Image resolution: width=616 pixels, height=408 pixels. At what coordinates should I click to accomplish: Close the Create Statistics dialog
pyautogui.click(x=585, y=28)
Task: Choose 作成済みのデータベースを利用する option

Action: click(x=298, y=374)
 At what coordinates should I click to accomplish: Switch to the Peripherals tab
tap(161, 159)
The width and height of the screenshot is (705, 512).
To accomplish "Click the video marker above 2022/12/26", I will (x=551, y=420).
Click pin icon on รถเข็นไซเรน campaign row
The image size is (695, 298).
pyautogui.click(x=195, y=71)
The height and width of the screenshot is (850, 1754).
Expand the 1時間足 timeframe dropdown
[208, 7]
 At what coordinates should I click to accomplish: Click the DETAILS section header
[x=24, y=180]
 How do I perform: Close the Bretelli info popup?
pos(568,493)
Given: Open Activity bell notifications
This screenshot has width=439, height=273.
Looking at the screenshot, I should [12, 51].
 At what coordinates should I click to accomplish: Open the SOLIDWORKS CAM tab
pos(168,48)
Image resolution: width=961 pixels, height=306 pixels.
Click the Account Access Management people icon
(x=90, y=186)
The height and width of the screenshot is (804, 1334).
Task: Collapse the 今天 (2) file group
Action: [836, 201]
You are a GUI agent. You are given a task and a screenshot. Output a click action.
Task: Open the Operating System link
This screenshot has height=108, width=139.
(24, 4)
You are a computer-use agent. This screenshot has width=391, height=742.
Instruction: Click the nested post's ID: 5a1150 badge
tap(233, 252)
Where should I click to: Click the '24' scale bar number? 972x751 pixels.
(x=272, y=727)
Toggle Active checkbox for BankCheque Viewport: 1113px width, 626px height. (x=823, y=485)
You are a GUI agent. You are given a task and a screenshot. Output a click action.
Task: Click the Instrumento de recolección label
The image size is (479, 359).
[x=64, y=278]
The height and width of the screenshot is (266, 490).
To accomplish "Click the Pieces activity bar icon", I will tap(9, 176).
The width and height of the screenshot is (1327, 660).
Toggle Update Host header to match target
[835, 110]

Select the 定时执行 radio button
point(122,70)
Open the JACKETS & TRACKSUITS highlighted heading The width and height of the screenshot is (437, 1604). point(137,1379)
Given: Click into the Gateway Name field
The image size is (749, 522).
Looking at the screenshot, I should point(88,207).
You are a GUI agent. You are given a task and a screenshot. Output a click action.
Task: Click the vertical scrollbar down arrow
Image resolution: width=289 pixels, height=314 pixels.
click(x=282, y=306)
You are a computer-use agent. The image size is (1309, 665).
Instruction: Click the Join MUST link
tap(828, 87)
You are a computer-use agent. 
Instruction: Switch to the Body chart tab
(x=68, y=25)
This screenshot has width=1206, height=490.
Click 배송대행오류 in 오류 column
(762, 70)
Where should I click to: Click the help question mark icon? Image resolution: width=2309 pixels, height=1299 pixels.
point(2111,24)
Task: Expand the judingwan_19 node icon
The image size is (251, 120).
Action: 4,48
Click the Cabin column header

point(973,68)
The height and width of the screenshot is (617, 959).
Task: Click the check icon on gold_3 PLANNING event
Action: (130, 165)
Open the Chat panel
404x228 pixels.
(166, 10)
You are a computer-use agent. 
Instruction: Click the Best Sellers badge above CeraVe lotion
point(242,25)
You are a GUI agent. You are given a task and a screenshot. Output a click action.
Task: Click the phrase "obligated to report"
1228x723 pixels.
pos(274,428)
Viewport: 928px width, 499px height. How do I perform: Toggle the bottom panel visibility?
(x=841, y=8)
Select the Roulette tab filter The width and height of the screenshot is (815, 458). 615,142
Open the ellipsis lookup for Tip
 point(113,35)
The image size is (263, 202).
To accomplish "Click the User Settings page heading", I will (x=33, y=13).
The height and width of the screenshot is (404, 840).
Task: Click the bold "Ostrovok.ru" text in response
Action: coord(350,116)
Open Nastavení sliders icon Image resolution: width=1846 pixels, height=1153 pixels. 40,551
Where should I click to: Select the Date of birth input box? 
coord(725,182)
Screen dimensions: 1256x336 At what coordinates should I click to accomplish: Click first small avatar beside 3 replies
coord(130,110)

● Exercise objective:
Every line of the material above must be set down again exactly.

● Written solution:
Image resolution: width=616 pixels, height=408 pixels. At what coordinates should I click to accomplish: Close the Create Statistics dialog
pyautogui.click(x=585, y=28)
Task: Choose 作成済みのデータベースを利用する option

Action: click(x=298, y=374)
 At what coordinates should I click to accomplish: Switch to the Peripherals tab
tap(161, 159)
The width and height of the screenshot is (705, 512).
To accomplish "Click the video marker above 2022/12/26", I will (x=551, y=420).
Click pin icon on รถเข็นไซเรน campaign row
The image size is (695, 298).
pyautogui.click(x=195, y=71)
The height and width of the screenshot is (850, 1754).
Expand the 1時間足 timeframe dropdown
[208, 7]
 At what coordinates should I click to accomplish: Click the DETAILS section header
[x=24, y=180]
 How do I perform: Close the Bretelli info popup?
pos(568,493)
Given: Open Activity bell notifications
This screenshot has width=439, height=273.
Looking at the screenshot, I should [12, 51].
 At what coordinates should I click to accomplish: Open the SOLIDWORKS CAM tab
pos(168,48)
Image resolution: width=961 pixels, height=306 pixels.
Click the Account Access Management people icon
(x=90, y=186)
The height and width of the screenshot is (804, 1334).
Task: Collapse the 今天 (2) file group
Action: [836, 201]
You are a GUI agent. You are given a task and a screenshot. Output a click action.
Task: Open the Operating System link
This screenshot has height=108, width=139.
(24, 4)
You are a computer-use agent. This screenshot has width=391, height=742.
Instruction: Click the nested post's ID: 5a1150 badge
tap(233, 252)
Where should I click to: Click the '24' scale bar number? 972x751 pixels.
(x=272, y=727)
Toggle Active checkbox for BankCheque Viewport: 1113px width, 626px height. (x=823, y=485)
You are a GUI agent. You are given a task and a screenshot. Output a click action.
Task: Click the Instrumento de recolección label
The image size is (479, 359).
[x=64, y=278]
The height and width of the screenshot is (266, 490).
To accomplish "Click the Pieces activity bar icon", I will tap(9, 176).
The width and height of the screenshot is (1327, 660).
Toggle Update Host header to match target
[835, 110]

Select the 定时执行 radio button
point(122,70)
Open the JACKETS & TRACKSUITS highlighted heading The width and height of the screenshot is (437, 1604). point(137,1379)
Given: Click into the Gateway Name field
The image size is (749, 522).
Looking at the screenshot, I should point(88,207).
You are a GUI agent. You are given a task and a screenshot. Output a click action.
Task: Click the vertical scrollbar down arrow
Image resolution: width=289 pixels, height=314 pixels.
click(x=282, y=306)
You are a computer-use agent. The image size is (1309, 665).
Instruction: Click the Join MUST link
tap(828, 87)
You are a computer-use agent. 
Instruction: Switch to the Body chart tab
(x=68, y=25)
This screenshot has width=1206, height=490.
Click 배송대행오류 in 오류 column
(762, 70)
Where should I click to: Click the help question mark icon? Image resolution: width=2309 pixels, height=1299 pixels.
point(2111,24)
Task: Expand the judingwan_19 node icon
The image size is (251, 120).
Action: 4,48
Click the Cabin column header

point(973,68)
The height and width of the screenshot is (617, 959).
Task: Click the check icon on gold_3 PLANNING event
Action: (130, 165)
Open the Chat panel
404x228 pixels.
(166, 10)
You are a computer-use agent. 
Instruction: Click the Best Sellers badge above CeraVe lotion
point(242,25)
You are a GUI agent. You are given a task and a screenshot. Output a click action.
Task: Click the phrase "obligated to report"
1228x723 pixels.
pos(274,428)
Viewport: 928px width, 499px height. How do I perform: Toggle the bottom panel visibility?
(x=841, y=8)
Select the Roulette tab filter The width and height of the screenshot is (815, 458). 615,142
Open the ellipsis lookup for Tip
 point(113,35)
The image size is (263, 202).
To accomplish "Click the User Settings page heading", I will (x=33, y=13).
The height and width of the screenshot is (404, 840).
Task: Click the bold "Ostrovok.ru" text in response
Action: coord(350,116)
Open Nastavení sliders icon Image resolution: width=1846 pixels, height=1153 pixels. 40,551
Where should I click to: Select the Date of birth input box? 
coord(725,182)
Screen dimensions: 1256x336 At what coordinates should I click to accomplish: Click first small avatar beside 3 replies
coord(130,110)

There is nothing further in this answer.